C'est singulier d'évoquer les années Jean-Moulin quand on vient juste de recevoir ses premiers points retraite.

J'y suis rentré en 1981 pour un remplacement d'été. J'y suis resté quinze ans. Ce n'est plus une pige, c'est une paille.

C'est dans cet immeuble très Berlin est, que nous avions transformé en lieu de vie, que j'ai cramé mes années jeunesse.

Reste avant tout, puisque l'olfactif est le souvenir le plus tenace, cette odeur d'encre venant de la rotative installée dans le corps du bâtiment qui s'ébrouait comme une loco, même l'après-midi, quand s'imprimait le journal l'Hôtellerie.

Que reste-t-il d'autre de Jean-Moulin ? Un laboratoire foutraque, sans aucun doute, avec des personnages aux personnalités fortes.

Pour avoir traversé depuis, d'autres rédactions davantage managées, je peux affirmer que cet univers n'était pas formaté par les chartes graphiques, la pression de l'OJD, des ventes et les lignes éditoriales.

Bref, Jean-Moulin était un joli foutoir où chacun avait sa place.
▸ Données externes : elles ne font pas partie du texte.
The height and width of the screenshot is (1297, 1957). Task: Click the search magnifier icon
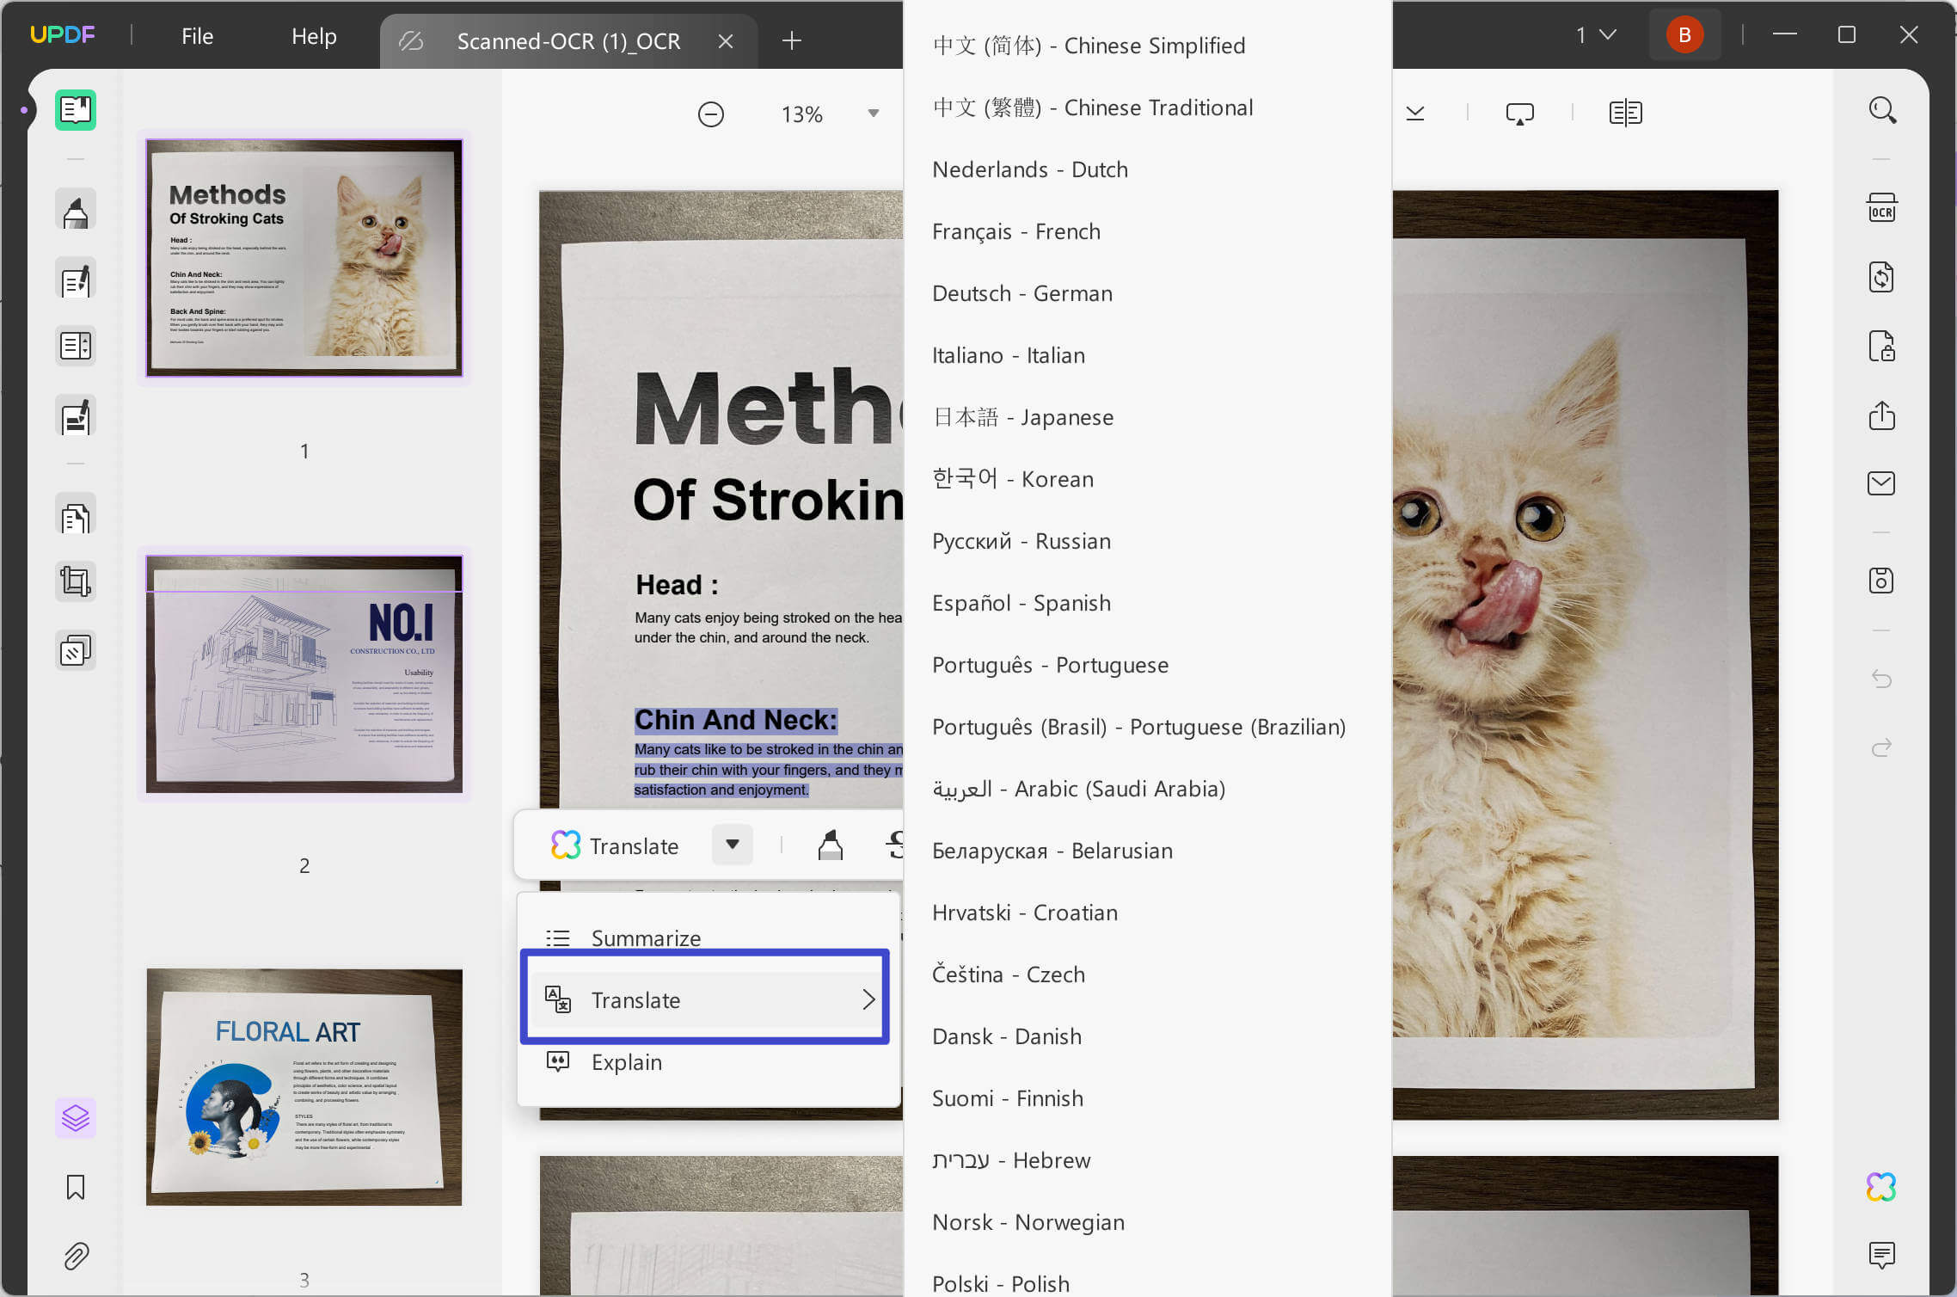[x=1881, y=110]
Le soir, après le bouclage, le rapport frontal ouvriers-journalistes éclatait au rythme des bières que nous buvions à l'entresol.

On refaisait le monde et les intersyndicales à pas d'heure et partout, y compris dans un café que l'on avait surnommé chez Pue-la-Pisse (décidément, les odeurs...). Nous avions le sobriquet facile et déroutant.

J'éviterai de parler des journalistes qui ont la capacité et la propension à parler d'eux-même, bien que passer sous silence les personnalités de Mésonès ou de Pierre-Edouard Rota relève de l'injustice.

Je pense aux ouvriers du livre de l'époque, à Boubou, clown triste englouti trop tôt par ses propres excès. Je pense à la Mouette, qui mettait en page tout en sortant une longe litanie de jeux de mots à deux balles.

Je pense à Bigot ("éponges-moi le front, j'ai le Cuter qui chauffe").

Je pense aux aristocrates de la relecture, claquemurés derrière leur verrière, qui m'ont appris les verbes pronominaux et l'absence de capitale au chablis premier cru.

Et je penser au prote, Zizi (Ziegler), inclassable contremaître du soir, excessif, gueulard, bourru, qui implorait auprès de la rédaction "de la copie" en tapant violemment sur la tuyauterie à pneumatiques.

On s'engueulait avec la réserve et la part de mise en scène des employés sachant qu'ils se reverront le lendemain. Et qu'ils devront refaire un journal, ensemble.

Tous ont incarné un univers qui a disparu, celui des claviers, de la relecture, l'univers des ouvriers du livre qui a disparu sous l'assaut de la saisie directe et des maudits correcteurs orthographiques.

A relire en diagonale ces quelques lignes, je me dis que Jean-Moulin, en fait, était déjà mort avant d'être abandonné.